SHOWING WITHOUT GOING

Connections

A dance programme in the form of exercise videos

We are going to create a dance festival

where the different pieces are exercise videos that we commission.

Each exercise video is a dance. 

A dance which you learn, which you incorporate. 

By learning this dance, you also exercise. 

The dance festival 'programme' will be curated so that each dance - each exercise video - works on a different part of the body, or mind. 

La Otra Gente - 2021

Examples
Anne Teresa De Keersmaeker

www.rosasdanstrosas.be

Precisely 30 years ago, dance company Rosas put itself on the map with the production Rosas danst Rosas. This choreography has since been staged all over the world. And now it's your turn. Dance your own Rosas danst Rosas, make a video film of it and post it on www.rosasdanstrosas.be. In the following videos choreographer Anne Teresa De Keersmaeker and dancer Samantha van Wissen will teach you the moves, step by step, from the second part of the performance. After that it becomes your dance: you dance Rosas. In a different setting, with a huge number of dancers... any way you like!

Approaches

To demonstrate a sequence of movements based on a set choreography via instructional formats (can be a score, a video tutorial, etc), to be implemented in different performance contexts.

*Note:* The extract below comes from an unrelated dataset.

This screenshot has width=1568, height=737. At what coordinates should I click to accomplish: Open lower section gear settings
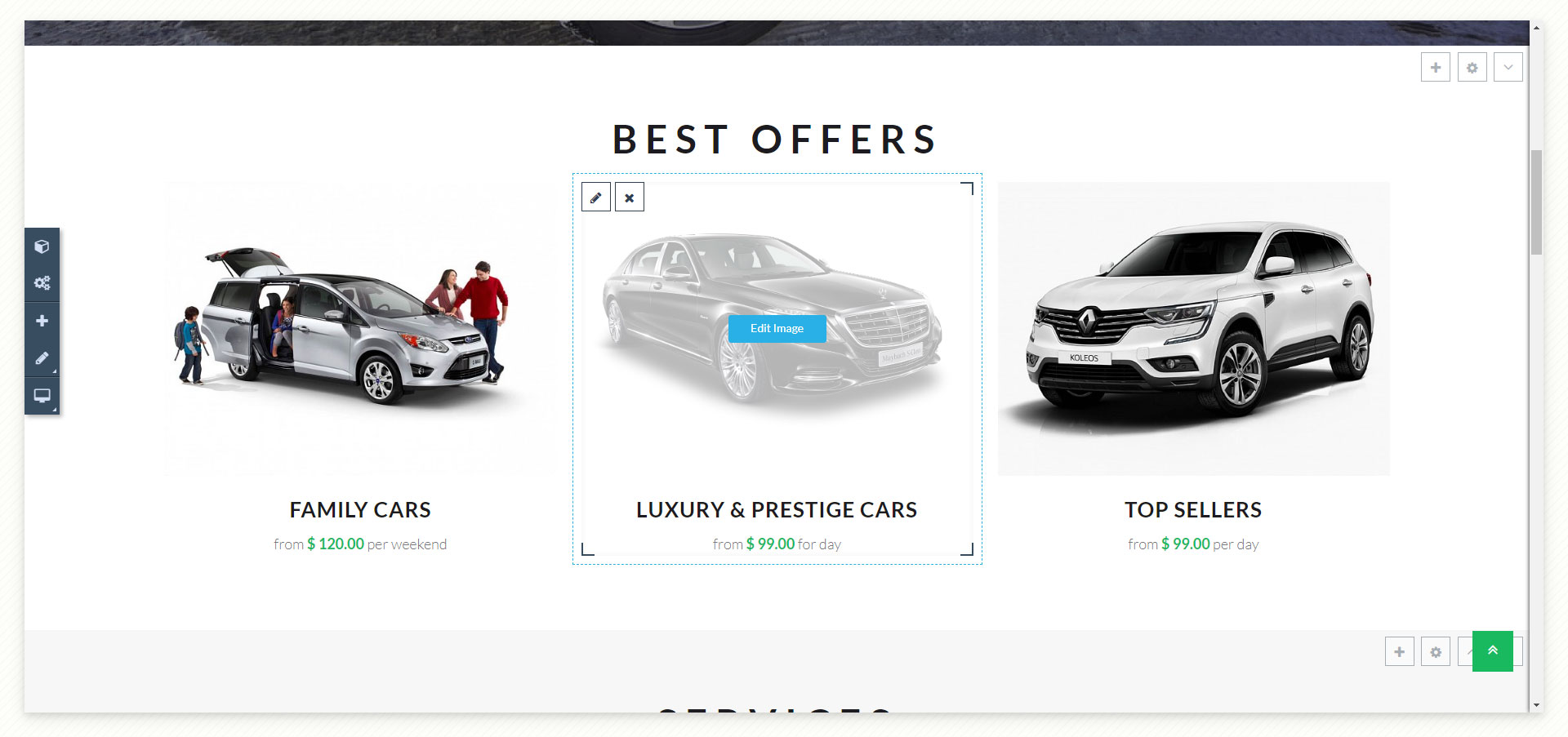tap(1436, 651)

This can be solo dance or group dance pieces.

#participation

Questions

Is there a possibility to share the impact, the (beneficial/adverse) consequences of the not-going? John Cage: "Each something is the celebration of the nothing that supports it." (from 'Lecture on Nothing') How to 'sense' the nothing, the absence?

Questions

Showing Without Going can produce forms and proposals that may not immediately be recognisable as art. 

Stephen Wright among others has noted “the invisible parentheses that bracket art off from being taken seriously as a proposition having consequences beyond the aesthetic realm. Art judged by art’s standards can be easily written off as, well... just art. Of contemplative value to people who like that sort of thing, but without teeth.” (see "Toward a Lexicon of Usership")

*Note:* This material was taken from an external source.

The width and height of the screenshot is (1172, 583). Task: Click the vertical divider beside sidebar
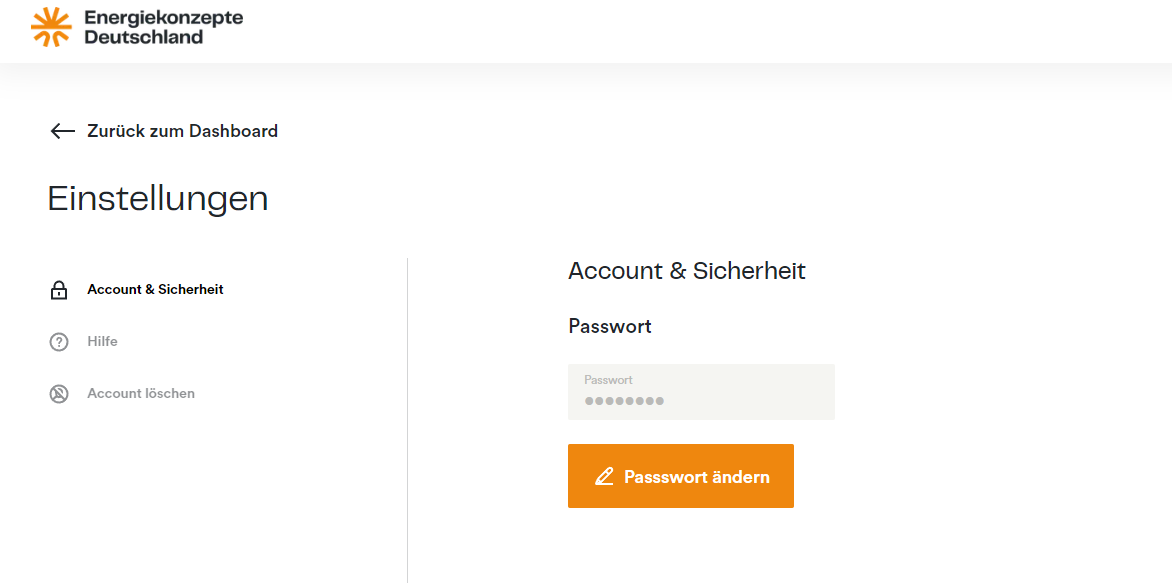pyautogui.click(x=407, y=420)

Could certain SWG approaches allow for a work to be more disguised as art, stepping out of the ‘safe space’ of art’s autonomy to have greater reach, impact or consequence? 

Questions

At what point does an audience become responsible for the work; how it unfolds or turns out? 

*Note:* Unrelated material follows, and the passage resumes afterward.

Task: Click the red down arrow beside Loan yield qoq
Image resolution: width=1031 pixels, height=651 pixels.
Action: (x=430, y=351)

Is there a risk they do not realise this point arrives? Where might confusion arise? 

What conventions pre-suppose a lack of responsibility from a paying public? 

In what ways can you be responsible for something you 'witness'? 

Approaches

Someone appears on a screen and leads you through a series of movements that allow you to exercise and get fit in your own home. This was popularised by Jane Fonda in the 1980's.